*What you will do*: Repeat the records below exactly, from the first line through the line containing "Given: Click the PowerISO gold disc icon", and leave out any pictures.

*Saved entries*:

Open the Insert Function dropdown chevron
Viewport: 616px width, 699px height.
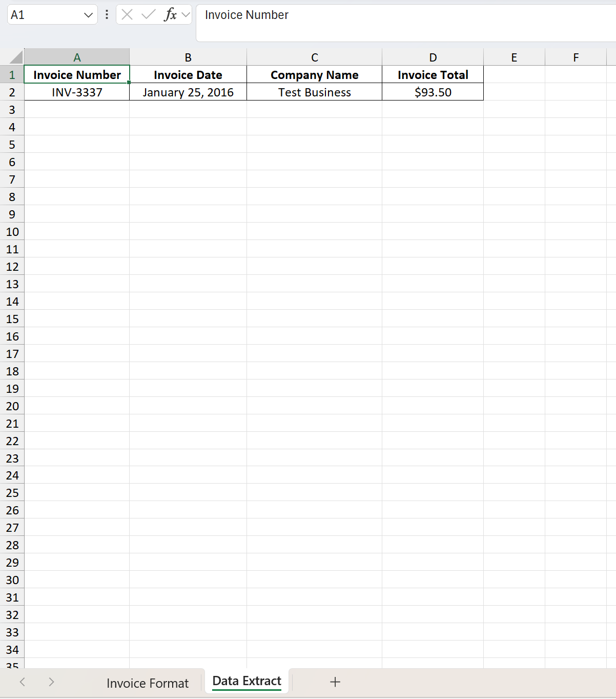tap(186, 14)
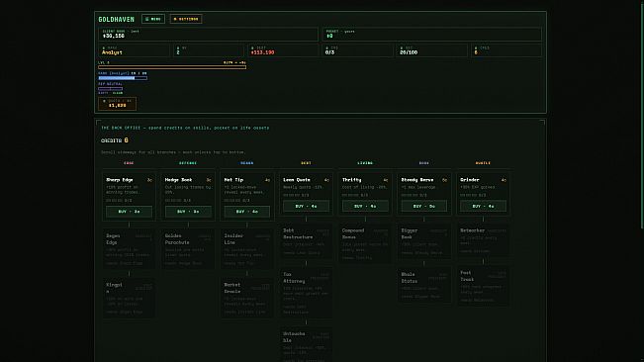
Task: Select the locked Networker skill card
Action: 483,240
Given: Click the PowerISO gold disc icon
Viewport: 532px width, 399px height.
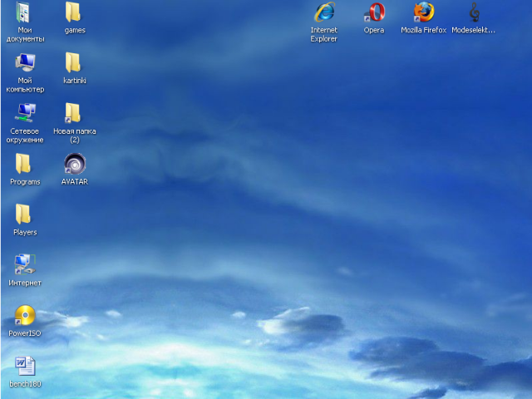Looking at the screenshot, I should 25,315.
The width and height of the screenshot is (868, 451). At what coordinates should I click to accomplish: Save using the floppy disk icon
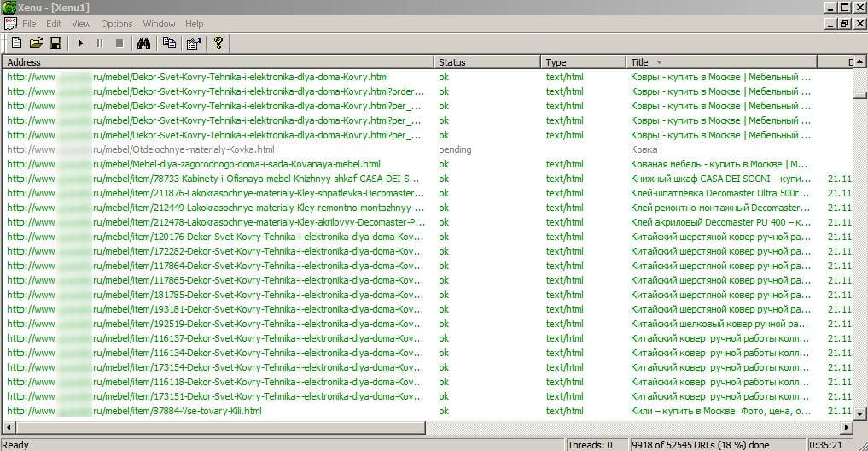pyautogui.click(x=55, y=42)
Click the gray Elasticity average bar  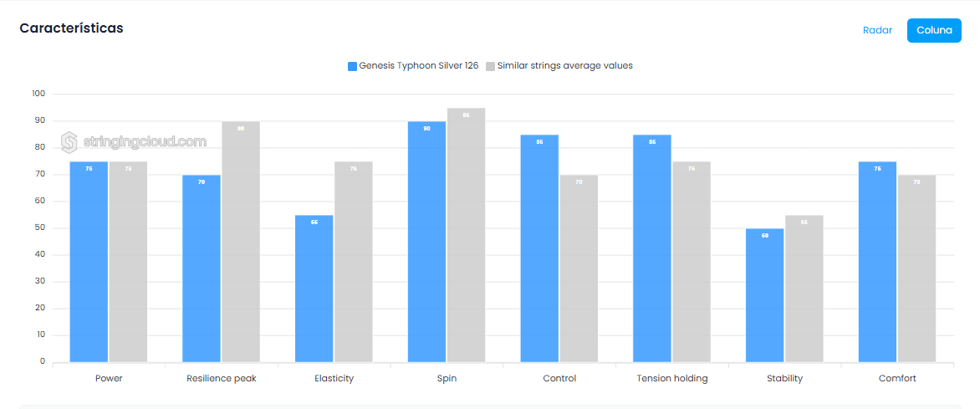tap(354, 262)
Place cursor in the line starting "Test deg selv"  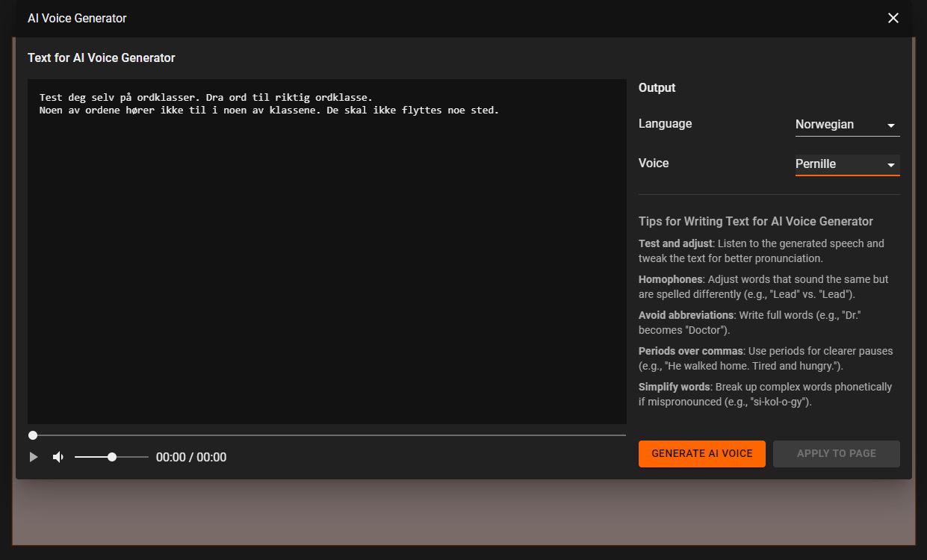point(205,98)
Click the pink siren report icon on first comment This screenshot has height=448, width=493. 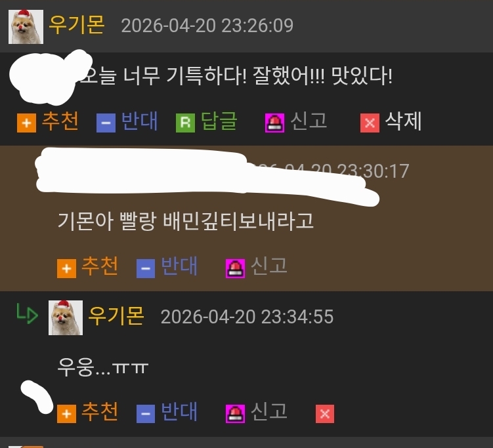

*Exercise output*:
Open the Insert Function dropdown chevron
Viewport: 616px width, 699px height.
tap(186, 14)
Task: Select the locked Networker skill card
Action: 483,240
Given: Click the PowerISO gold disc icon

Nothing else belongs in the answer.